DATA SHOWN
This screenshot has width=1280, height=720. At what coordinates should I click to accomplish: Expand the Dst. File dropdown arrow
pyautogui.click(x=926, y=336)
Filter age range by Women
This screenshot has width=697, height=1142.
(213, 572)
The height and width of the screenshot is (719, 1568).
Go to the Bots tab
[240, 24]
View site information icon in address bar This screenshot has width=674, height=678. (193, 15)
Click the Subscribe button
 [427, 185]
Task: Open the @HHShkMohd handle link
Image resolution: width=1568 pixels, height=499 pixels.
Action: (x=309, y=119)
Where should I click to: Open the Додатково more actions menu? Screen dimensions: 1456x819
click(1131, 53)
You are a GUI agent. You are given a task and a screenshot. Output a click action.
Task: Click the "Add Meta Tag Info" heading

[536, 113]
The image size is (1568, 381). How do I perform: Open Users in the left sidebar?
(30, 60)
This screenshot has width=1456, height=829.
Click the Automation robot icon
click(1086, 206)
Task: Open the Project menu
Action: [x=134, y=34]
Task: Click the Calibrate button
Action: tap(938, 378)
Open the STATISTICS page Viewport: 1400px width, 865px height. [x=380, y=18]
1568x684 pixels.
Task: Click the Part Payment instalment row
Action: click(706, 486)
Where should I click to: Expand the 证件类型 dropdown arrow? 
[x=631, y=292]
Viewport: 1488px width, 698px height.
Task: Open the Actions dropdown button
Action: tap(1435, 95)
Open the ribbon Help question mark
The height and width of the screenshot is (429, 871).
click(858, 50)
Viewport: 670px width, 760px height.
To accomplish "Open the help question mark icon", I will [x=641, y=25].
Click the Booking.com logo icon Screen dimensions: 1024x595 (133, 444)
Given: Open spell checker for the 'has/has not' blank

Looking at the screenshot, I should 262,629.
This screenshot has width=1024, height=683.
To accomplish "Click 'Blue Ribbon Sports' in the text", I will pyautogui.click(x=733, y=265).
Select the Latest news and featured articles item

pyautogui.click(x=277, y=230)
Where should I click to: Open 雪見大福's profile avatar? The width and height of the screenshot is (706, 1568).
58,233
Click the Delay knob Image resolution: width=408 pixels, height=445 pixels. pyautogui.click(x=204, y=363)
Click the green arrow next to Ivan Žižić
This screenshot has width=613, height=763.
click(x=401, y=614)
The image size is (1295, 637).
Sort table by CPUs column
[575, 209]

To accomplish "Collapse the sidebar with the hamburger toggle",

REQUIRED WORK
Your answer should be a number alone, please: the count of lines in the listing where the word "question" appears.

EXERCISE ANSWER
2